Key challenges to address, as identified by the Sjögren’s Working Group, include:

  • Defining eligible patient subpopulations: The clinical, serological and immunologic patient heterogeneity and the understanding that clinical phenotypes don’t necessarily reflect the complexities of underlying immune mechanisms is a significant challenge in Sjögren’s. Larger studies are needed to more precisely define and characterize disease subsets from a molecular perspective.
  • Understanding disease progression: This category focuses on supporting multidimensional longitudinal profiling of patients to inform the development and validation of diagnostic, prognostic and disease monitoring biomarkers of Sjögren’s to improve clinical trials and better understand disease driving mechanisms of action.
  • Biomarker development and characterization: The need for patient phenotyping using molecular biomarkers to characterize different subgroups, treatment effects and measures for symptoms that are highly subjective or not currently evaluated is essential. Characterization of salivary gland biology in patients with systemic manifestations could help reveal more specific peripheral markers. Additionally, standardized imaging techniques to obtain pre- and post-treatment information associated with disease severity and progression are promising. Markers that predict long-term organ-specific changes or adverse systemic outcomes would be crucial for improving patient care. These studies should integrate biomarkers from genetic, epigenetic, transcriptional and proteomic data that can be developed as new clinical tools.
  • Identifying and harmonizing appropriate endpoints: Aligning current outcome measures in Sjögren’s, the ESSDAI and ESSPRI, with new endpoints being standardized through other consortia, will aid the efficiency and effectiveness of clinical trials. Emphasis is placed on collecting “real world evidence” outcomes to help understand what matters most to patients and gauge how physicians currently diagnose and manage Sjögren’s patients so that the precise tools developed for measurement are meaningful.

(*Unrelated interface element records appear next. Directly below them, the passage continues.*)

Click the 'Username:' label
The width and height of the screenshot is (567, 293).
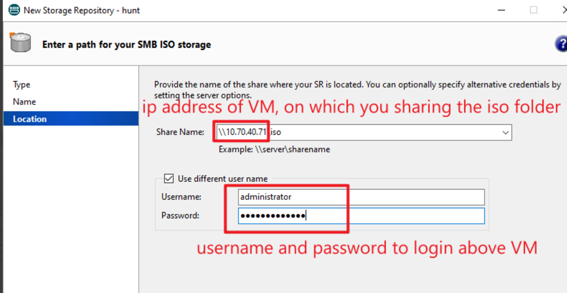(182, 197)
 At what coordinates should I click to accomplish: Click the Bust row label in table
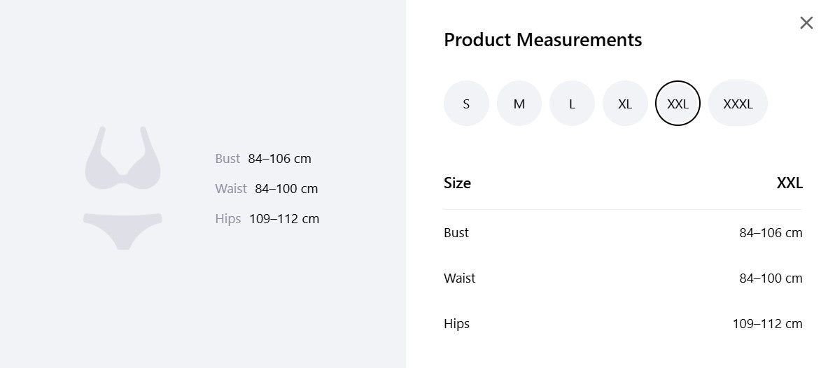click(x=456, y=233)
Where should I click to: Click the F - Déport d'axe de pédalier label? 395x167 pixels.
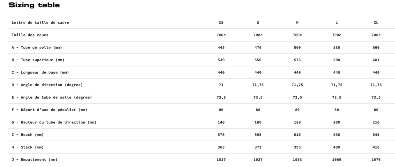click(49, 110)
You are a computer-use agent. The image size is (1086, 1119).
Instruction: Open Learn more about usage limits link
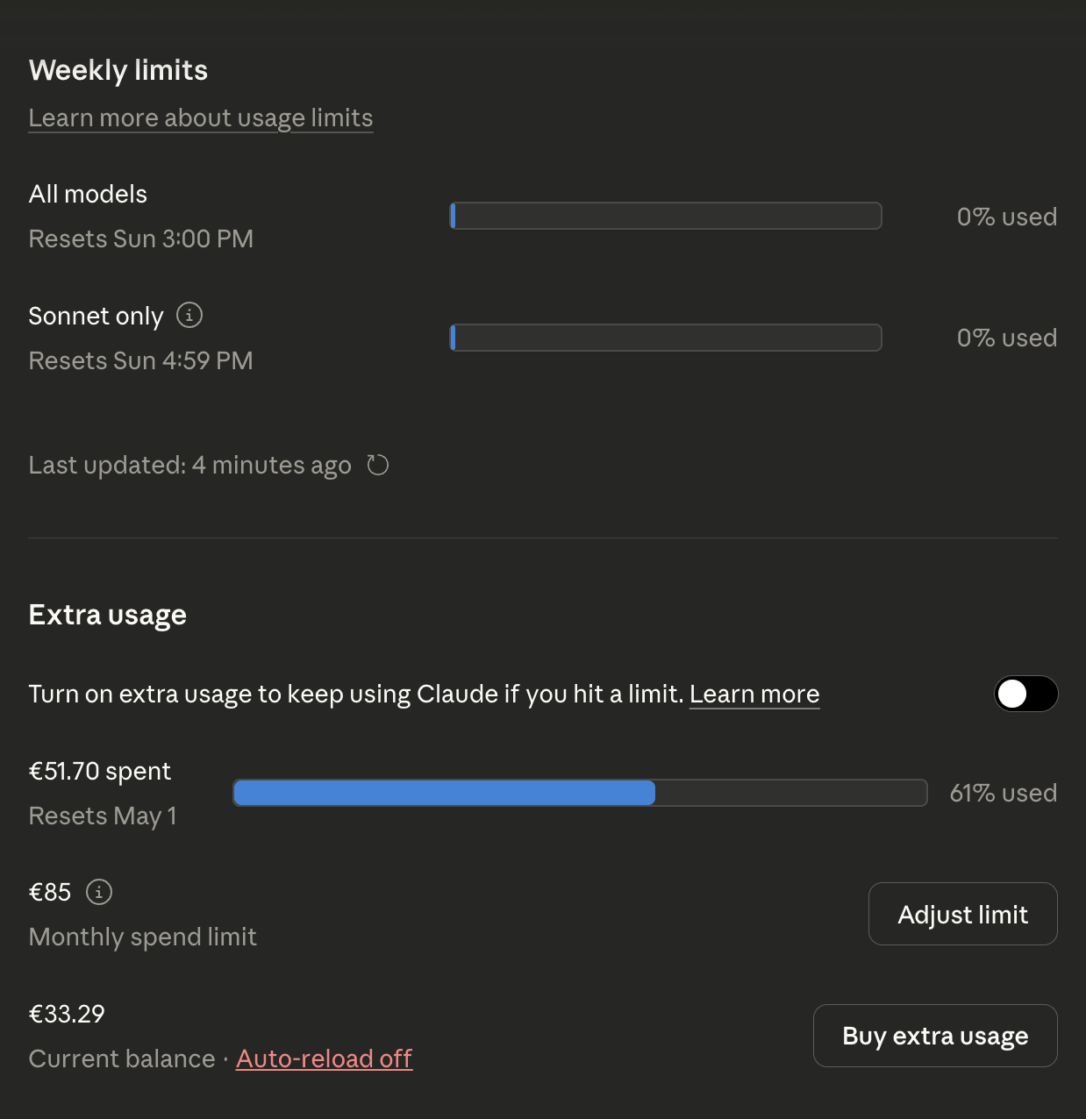(201, 118)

FNIH Biomarkers Consortium Overarching Goal

The Biomarkers Consortium is helping facilitate, catalyze and support a new era of precision medicine, with more highly predictive drug development tools that have an impact during a patient’s illness or lifespan. Its goal is to combine the forces of the public and private sectors to accelerate the development of biomarker-based technologies, medicines, and therapies for the prevention, early detection, diagnosis and treatment of disease.

What is a biomarker and what are they used for?

Biomarkers are biological molecules found in body fluids, including blood, or tissues that are signs of a normal or abnormal process, or of a condition of disease.

Biomarkers can be critical for diagnosis, identification of patient susceptibility and risk, disease management, categorizing patient subsets and measuring therapeutic response in clinical trials and increasing our understanding of disease etiology.